This matters because functions are used to model predictable relationships in algebra, science, economics, and engineering.

To use the test, imagine sliding a vertical line across the entire graph. If the line ever touches the graph at more than one point at the same time, the relation is not a function. If every vertical line touches the graph at zero or one point, the relation is a function.

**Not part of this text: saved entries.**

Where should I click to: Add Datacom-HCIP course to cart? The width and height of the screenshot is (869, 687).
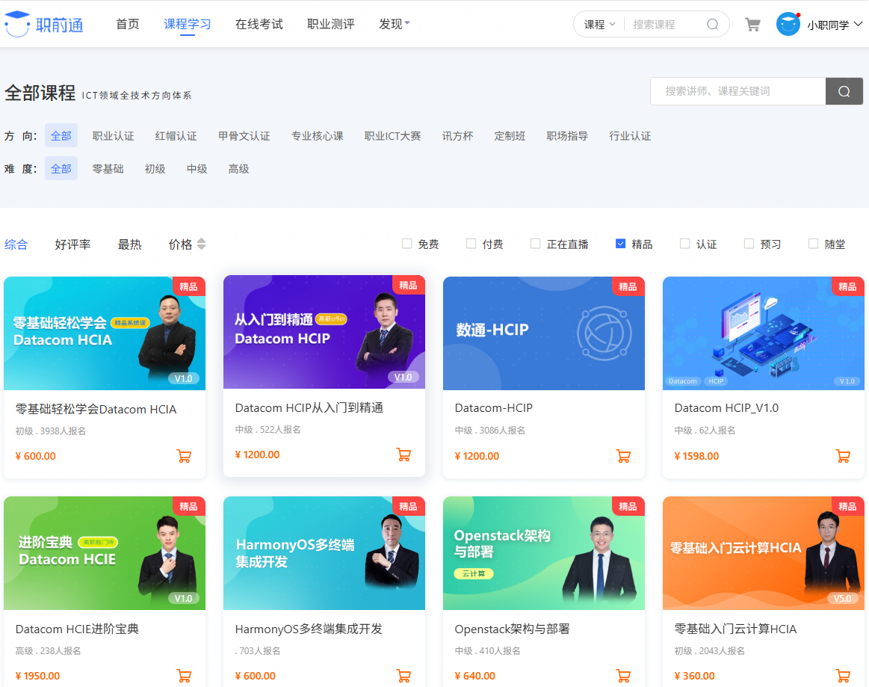tap(623, 456)

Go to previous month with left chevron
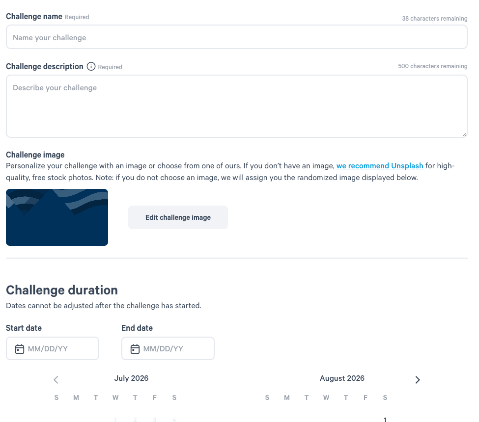(56, 380)
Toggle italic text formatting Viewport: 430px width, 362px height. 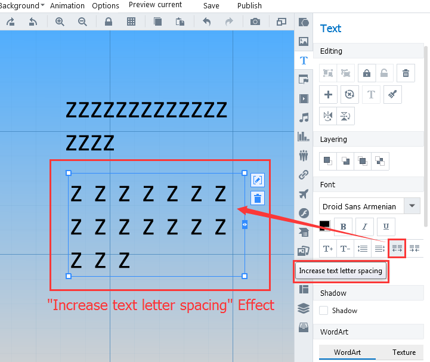point(364,227)
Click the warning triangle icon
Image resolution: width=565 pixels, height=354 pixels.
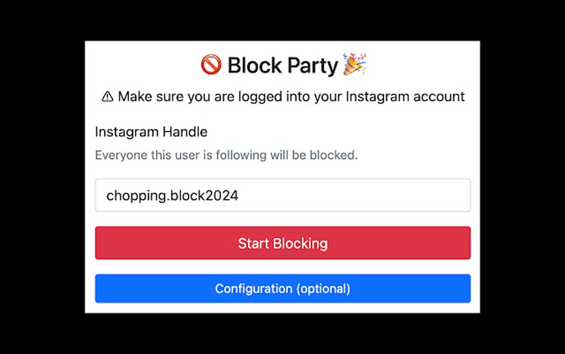[107, 97]
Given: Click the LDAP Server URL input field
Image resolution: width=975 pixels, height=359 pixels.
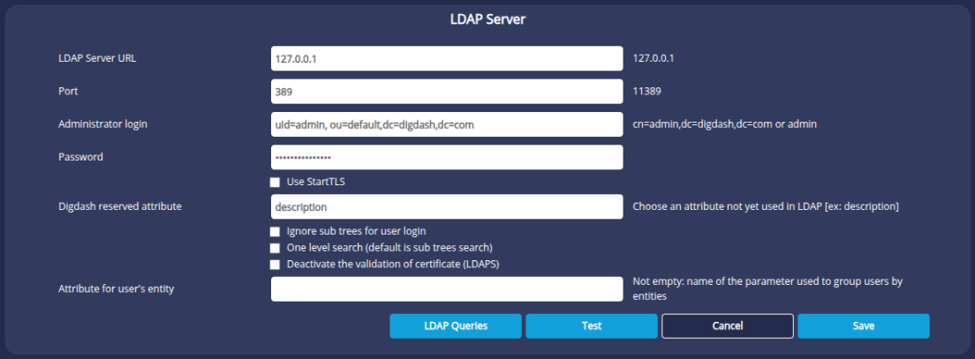Looking at the screenshot, I should [446, 58].
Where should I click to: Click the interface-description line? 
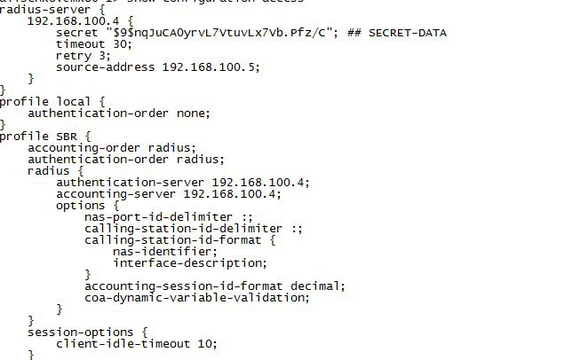tap(190, 263)
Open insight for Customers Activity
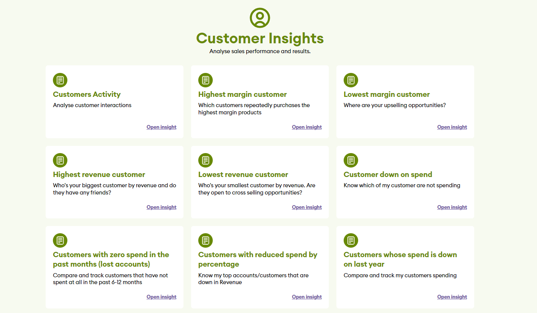The width and height of the screenshot is (537, 313). 161,127
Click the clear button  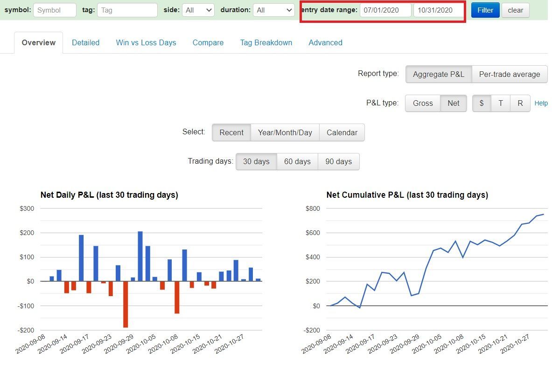(x=516, y=10)
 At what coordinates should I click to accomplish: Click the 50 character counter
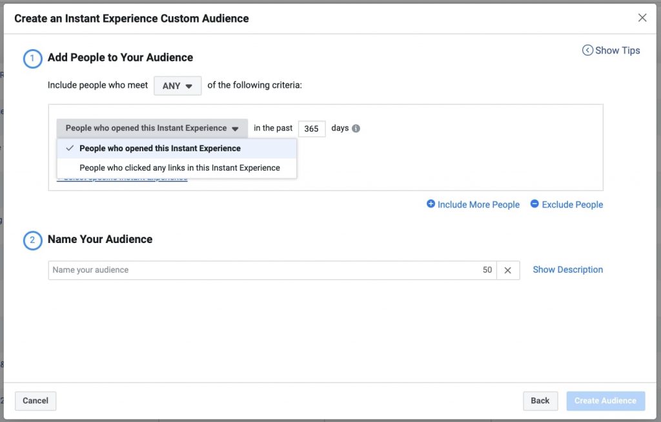(x=487, y=270)
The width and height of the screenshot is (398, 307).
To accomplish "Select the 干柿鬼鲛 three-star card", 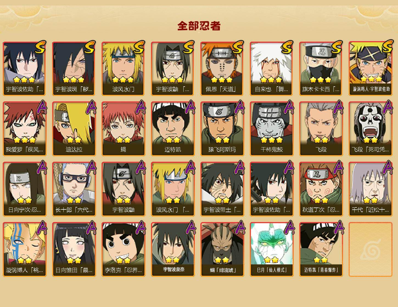I will (x=271, y=129).
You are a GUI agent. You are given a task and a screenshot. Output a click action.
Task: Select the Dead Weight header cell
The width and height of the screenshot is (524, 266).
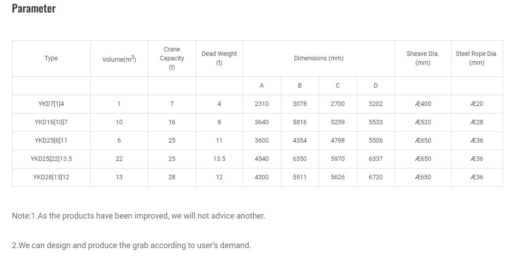[x=219, y=58]
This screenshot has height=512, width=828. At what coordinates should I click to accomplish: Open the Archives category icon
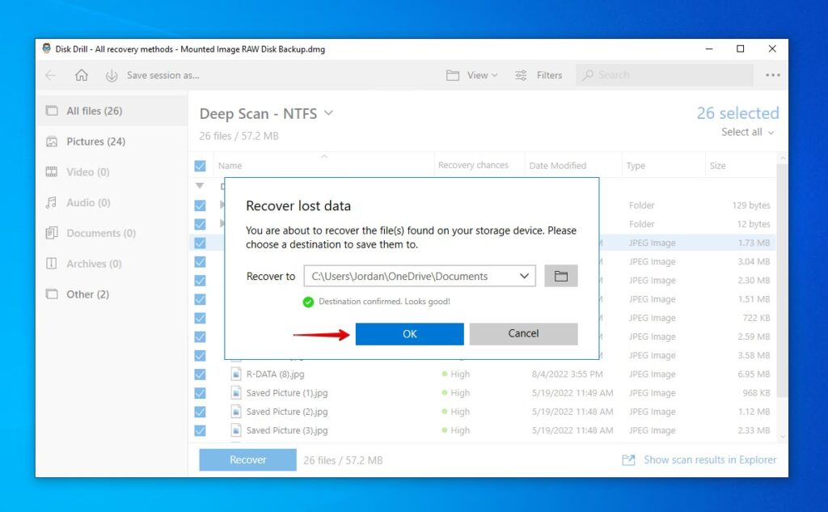coord(50,264)
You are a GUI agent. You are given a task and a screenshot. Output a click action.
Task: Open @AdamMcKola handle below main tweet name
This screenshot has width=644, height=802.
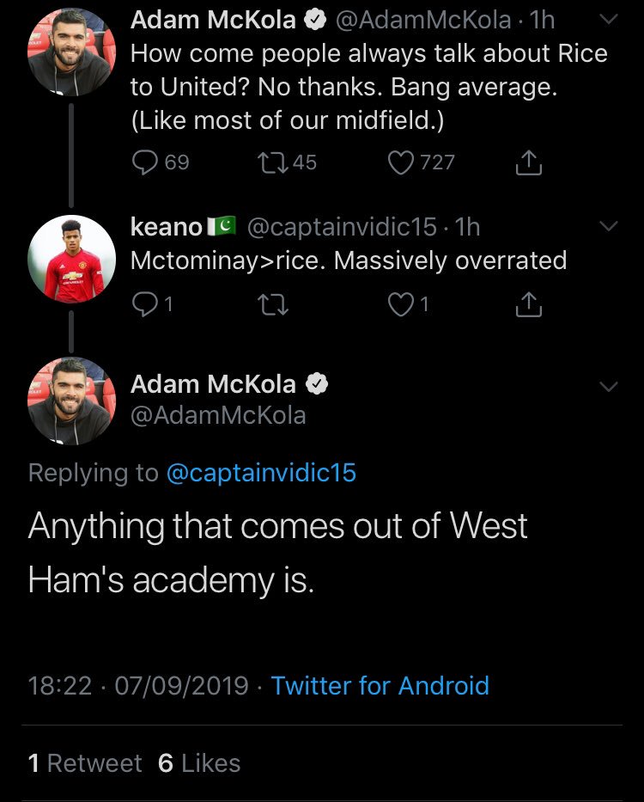click(x=218, y=415)
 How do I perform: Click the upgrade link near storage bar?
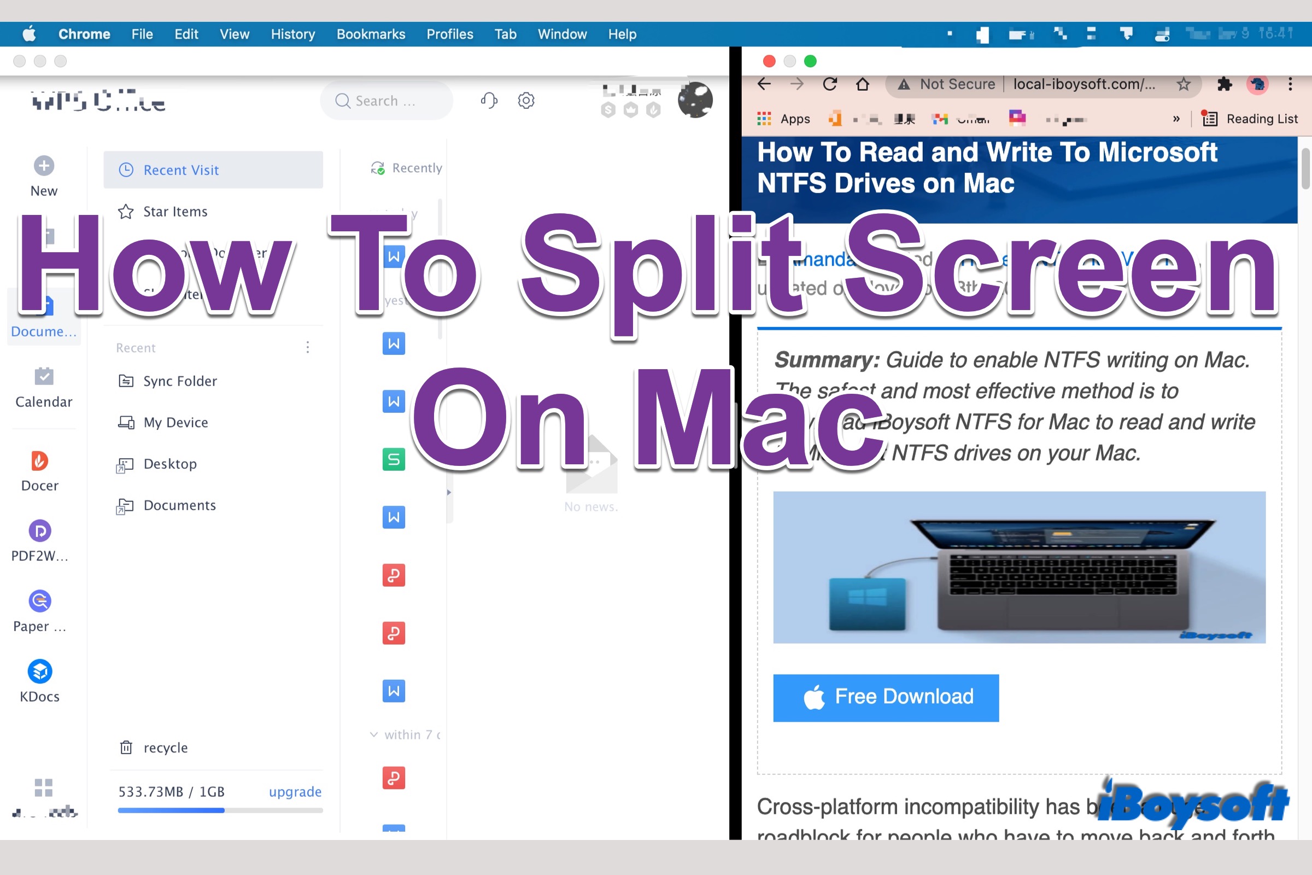296,792
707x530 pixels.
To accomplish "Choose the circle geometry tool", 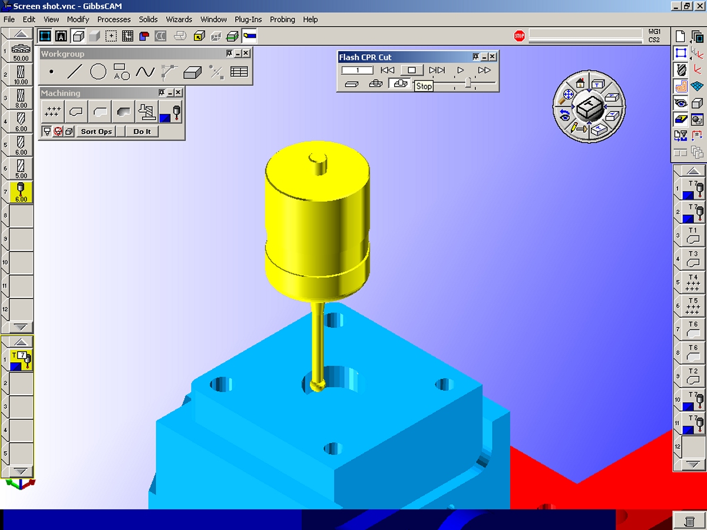I will click(98, 72).
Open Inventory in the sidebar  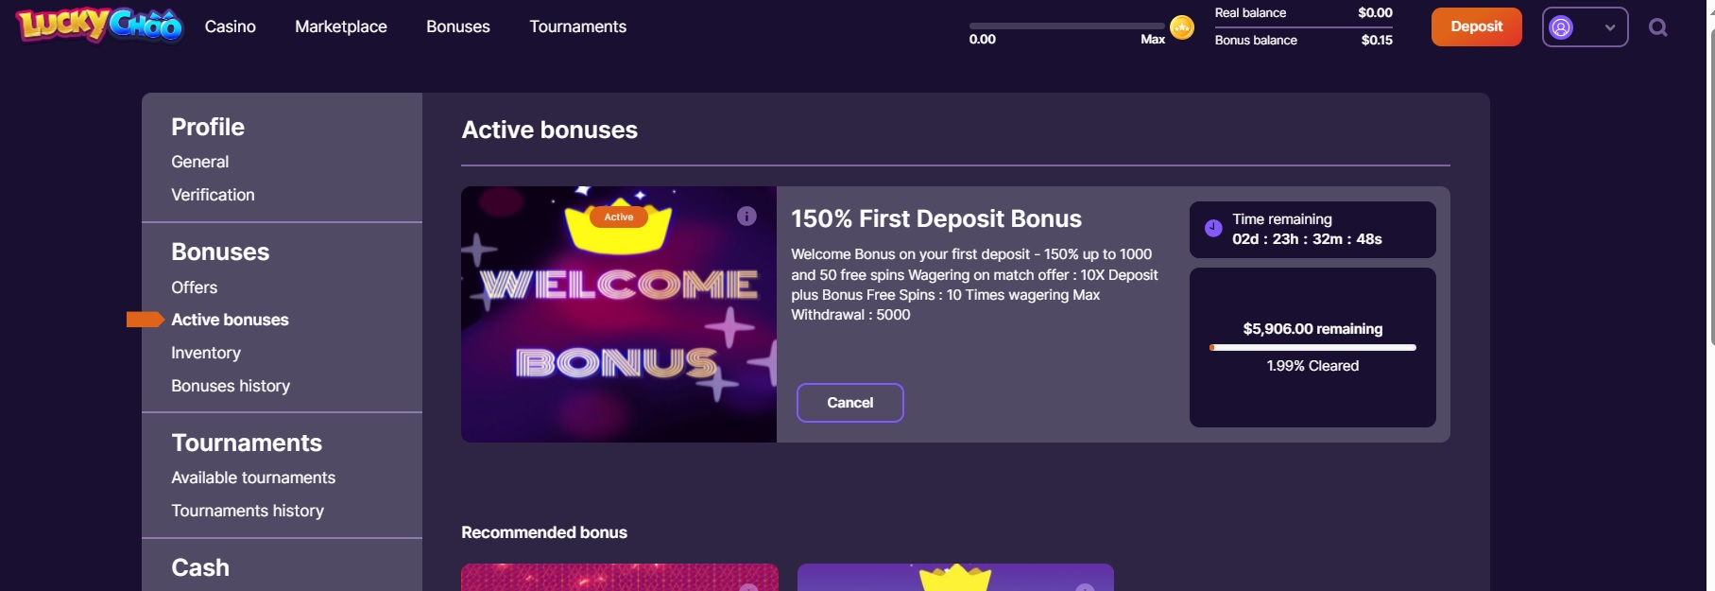point(206,353)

This matches the mapping idea: each input from the domain must point to only one output in the range.

Key Facts

  • A relation is a function if each input x has exactly one output y.
  • Vertical line test: if any vertical line intersects a graph more than once, the graph is not a function.
  • If every vertical line intersects the graph at most once, the graph represents a function.
  • In y = f(x), one x-value can produce only one f(x)-value.
  • The graph of y = x^2 passes the vertical line test because each x has one y.
  • The circle x^2 + y^2 = 9 fails the vertical line test because many x-values have two y-values.

Vocabulary

Function
A relation in which every input is paired with exactly one output.
Relation
A set of ordered pairs that shows how inputs and outputs are connected.
Domain
The set of all possible input values, usually the x-values.
Range
The set of all possible output values, usually the y-values.
Vertical Line Test
A graph test that checks whether any vertical line crosses a relation more than once.

Common Mistakes to Avoid

  • Using horizontal lines instead of vertical lines. Horizontal lines test whether a function is one-to-one, not whether it is a function.
  • Thinking a graph must cross every vertical line to be a function. A function can have a limited domain, so some vertical lines may not touch the graph at all.
  • Counting two points with different x-values as a failure. The vertical line test only fails when the same x-value has more than one y-value.
  • Assuming all curved graphs are not functions. Curves like parabolas and exponential graphs can pass the vertical line test.

Practice Questions

  1. 1 Determine whether the relation {(1, 3), (2, 5), (3, 5), (4, 7)} is a function. Explain using inputs.
  2. 2 Determine whether the relation {(0, 2), (1, 4), (1, 6), (3, 8)} is a function. Identify the x-value that decides the answer.
  3. 3 A graph shows a sideways parabola opening to the right. Explain why it fails the vertical line test and connect your explanation to the idea of one input having more than one output.